■ READING TEXT:
Frames make it easy for builders to bring apps and onchain experiences directly to their users. Instead of creating a website and attracting users, you can quickly prototype an idea in a frame and push it to users via the social feed. This makes it faster to test ideas and easier for good ideas to get traction quickly.
Frames work well for this general case, but there are some frustrating parts of the experience:
Frames are slow — frames require images which are harder to develop and slower to generate server-side than plain old HTML/CSS.
Frames are more complex than necessary — the fixed buttons and frame size means that many interactions that could happen in a single web page require multiple tap throughs.
Interactions are limited — developers cannot capture or respond in real-time to taps, swipes, fields and other interactions that are common in modern applications.
1. This is a work in progress and will change a lot based on feedback.
2. Existing frames will continue to work for several months at least.
An App Frame looks just like a regular frame at first glance — it shows up in your feed, has a generated image and an interactive button.
When you tap on an app frame it opens up an app view, which is an html page loaded from the frame server. This loads very fast because it doesn’t rely on images. It will also have context about the user so you can personalize the page for them. The example below shows what Eventcaster might look like in this world.
App frames combine the best of frames and mini-apps unlocking a lot of use cases that weren’t possible with frames. It’s now much easier to animate over long poll actions like waiting for transactions or LLM responses. You can collect user input much more easily by building web forms, and much more.
App frames will also provide a lot of important building blocks that you can trigger:
The biggest difference between “app frames” and frames is that instead of rendering multiple frames in a row, you can just open up a browser and render whatever UI you like, while being able to call back to the originating app for important actions.

■ ENTRIES SHOWN:
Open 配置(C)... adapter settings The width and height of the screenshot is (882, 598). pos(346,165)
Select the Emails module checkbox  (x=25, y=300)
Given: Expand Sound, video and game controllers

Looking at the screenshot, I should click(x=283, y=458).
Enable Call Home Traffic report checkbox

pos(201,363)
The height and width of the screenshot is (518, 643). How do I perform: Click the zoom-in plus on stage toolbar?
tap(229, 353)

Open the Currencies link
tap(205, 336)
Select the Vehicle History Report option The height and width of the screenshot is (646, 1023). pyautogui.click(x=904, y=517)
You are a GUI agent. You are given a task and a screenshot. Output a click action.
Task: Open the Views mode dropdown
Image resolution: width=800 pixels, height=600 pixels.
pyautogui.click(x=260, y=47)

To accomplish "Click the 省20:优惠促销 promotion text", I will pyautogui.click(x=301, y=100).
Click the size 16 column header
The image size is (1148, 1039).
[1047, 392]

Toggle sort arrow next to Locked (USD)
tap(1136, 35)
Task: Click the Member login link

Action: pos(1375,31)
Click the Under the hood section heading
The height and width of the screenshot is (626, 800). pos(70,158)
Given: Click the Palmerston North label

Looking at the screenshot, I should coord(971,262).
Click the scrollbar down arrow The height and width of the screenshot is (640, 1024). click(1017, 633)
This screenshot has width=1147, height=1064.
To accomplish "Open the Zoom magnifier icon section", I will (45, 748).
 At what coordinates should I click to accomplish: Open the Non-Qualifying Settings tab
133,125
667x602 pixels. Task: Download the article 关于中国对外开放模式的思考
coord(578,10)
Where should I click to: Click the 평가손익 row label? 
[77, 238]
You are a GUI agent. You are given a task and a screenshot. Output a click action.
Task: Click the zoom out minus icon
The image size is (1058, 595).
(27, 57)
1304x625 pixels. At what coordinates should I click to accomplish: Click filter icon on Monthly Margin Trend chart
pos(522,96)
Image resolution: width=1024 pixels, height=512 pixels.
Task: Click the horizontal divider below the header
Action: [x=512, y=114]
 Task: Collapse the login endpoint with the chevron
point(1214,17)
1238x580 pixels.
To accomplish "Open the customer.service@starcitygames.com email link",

■ STUDY QUESTIONS:
1 – Decide whether each statement agrees with the text on app frames: (a) existing frames will stop working right away, (b) an app view is an html page loaded from the frame server, (c) in frames, developers can respond in real time to swipes. Give yes or no for each, with the deciding words of the text quoted.
2 – According to the text on app frames, what makes frames slow?
3 – Output everything in the text on app frames from "Frames are more" down to "an interactive button.".
You can leave the records aside.

■ ANSWERS FOR THE TASKS:
1 –
(a) No: "Existing frames will continue to work for several months at least."
(b) Yes: "an html page loaded from the frame server"
(c) No: "developers cannot capture or respond in real-time to taps, swipes, fields and other interactions"

2 – Frames require images, which are harder to develop and slower to generate server-side than plain old HTML/CSS.

3 –
Frames are more complex than necessary — the fixed buttons and frame size means that many interactions that could happen in a single web page require multiple tap throughs.
Interactions are limited — developers cannot capture or respond in real-time to taps, swipes, fields and other interactions that are common in modern applications.
1. This is a work in progress and will change a lot based on feedback.
2. Existing frames will continue to work for several months at least.
An App Frame looks just like a regular frame at first glance — it shows up in your feed, has a generated image and an interactive button.